The glucose level was significantly higher in L10 fed animals (28.36 ± 6.44 mg/dl) than in L30 fed animals (19.71 ± 2.73 mg/dl) (Fig. 1b). Glucose levels of shrimp fed the commercial feed (27.0 ± 4.15 mg/dl), the control feed (22.89 ± 2.26 mg/dl) and L20 (24.73 ± 5.0 mg/dl) were intermediate and did not differ significantly from L10 or L30.
The mean total haemocyte count (THC) values were 277.6 ± 118.7 ×105 cells ml/L. Total haemocytes were higher when shrimp were fed low levels of lupin (L10) than the THC values of shrimp fed the commercial and the control feed. THC values gradually decline with higher lupin inclusion levels. No significant differences between the dietary treatments occurred. However, we observed a tendency that semi-granular cells are promoted in animals fed the L10 diet but are reduced with further increasing lupin content in the feed (Fig. 1c).
Sustainable and viable alternative proteins remain high priorities for future aquaculture development. The results of our study clearly indicate the applicability of lupin seed meal as a replacement for fishmeal in diets for L. vannamei culture. Inclusion is, as with many terrestrial alternative sources, recommendable but only within clear limitations. The growth of L. vannamei indicates that increasing inclusion rates of lupin meal exceeding 100 g/kg (replacing 40 percent of fishmeal) in the feed cause a progressive decline in shrimp performance.
New ingredients for aquafeeds, especially plant‐derived products, can have impacts on the metabolism of the animal that might not be expressed on the growth level but in metabolic parameters. The metabolic data from our study show that while inclusion of 10 percent lupin meal has no negative influence, increasing supplementation with lupin meal (20 and 30 percent) progressively deteriorates the physiological status of L. vannamei shrimp towards lower metabolite content in the total haemolymph.
In general, total protein levels in the haemolymph of shrimps fed the different diets are in the range reported for animals maintained under similar conditions. Our results show low but stable haemolymph protein levels for all diets, indicating a limited but sufficient protein supply not affected by the rate of lupin meal inclusion in the diets tested.

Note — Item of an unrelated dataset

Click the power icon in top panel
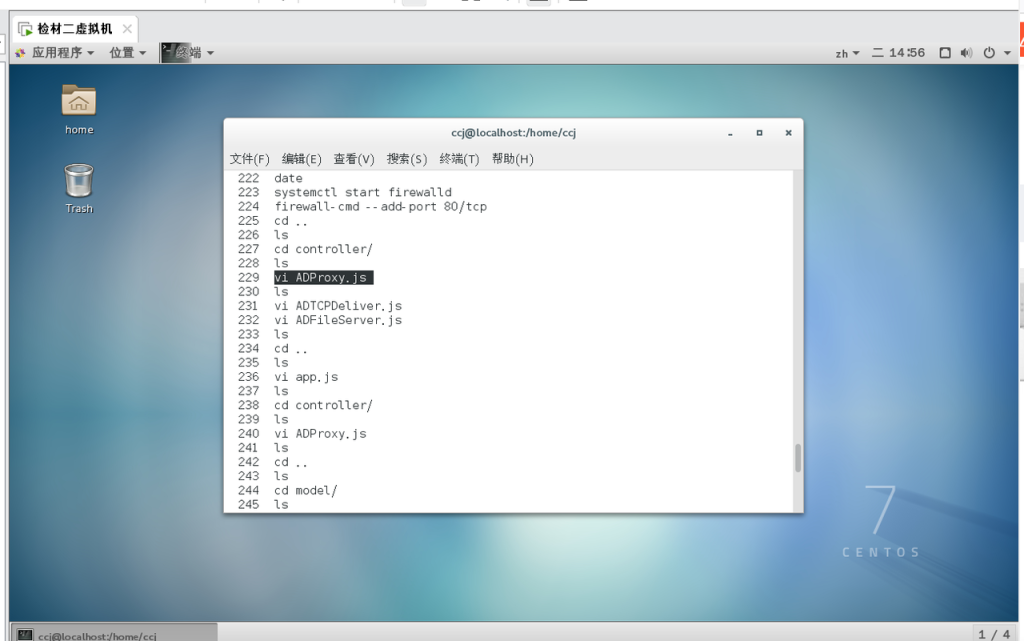The width and height of the screenshot is (1024, 641). pyautogui.click(x=989, y=53)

Our results also provide evidence that the inclusion of lupin meal in the feed has a modulating effect on the shrimp’s immune system with positive enhancement of the haemocytes and the phenoloxidase (PO) system when the lupin is included in moderate levels (10 percent; Fig. 1a,c). Most of the designed diets resulted in slightly higher PO activity, but the L10 diet‐treated animals showed a significant increase in PO activity compared with the commercial diet. Higher values of PO activity were also found by various other authors in L. vannamei when other immune‐stimulating and probiotic ingredients were included in the feed.
Our results demonstrate the successful inclusion of dehulled lupin seed meal in feeds for L. vannamei without adverse effects on survival, growth performance or metabolic parameters for inclusion rates of up to 100 grams per kg of feed. High inclusion rates (300 grams per kg lupin seed meal) resulted in reduced growth performance and nutritional status. An immune‐stimulating effect on the shrimp was detected for an inclusion level of 100 grams per kg lupin meal, based on an increase in phenoloxidase activity.
These results prove that dehulled lupin seed meal is a suitable, regional alternative protein source for aquaculture feeds that can supply good quality protein to L. vannamei shrimp and can replace significant amounts of diet fishmeal. For future diet developments, higher substitution rates might be achieved by supplementing a mix of lupin meal and other regional plants, such as fava bean. This might provide a more balanced nutritional supply and make use of the immuno‐stimulating effect of moderate lupin inclusion rates. Additionally, further research is required to assess methods for lupin pretreatment to enhance digestibility.
References available from original publication.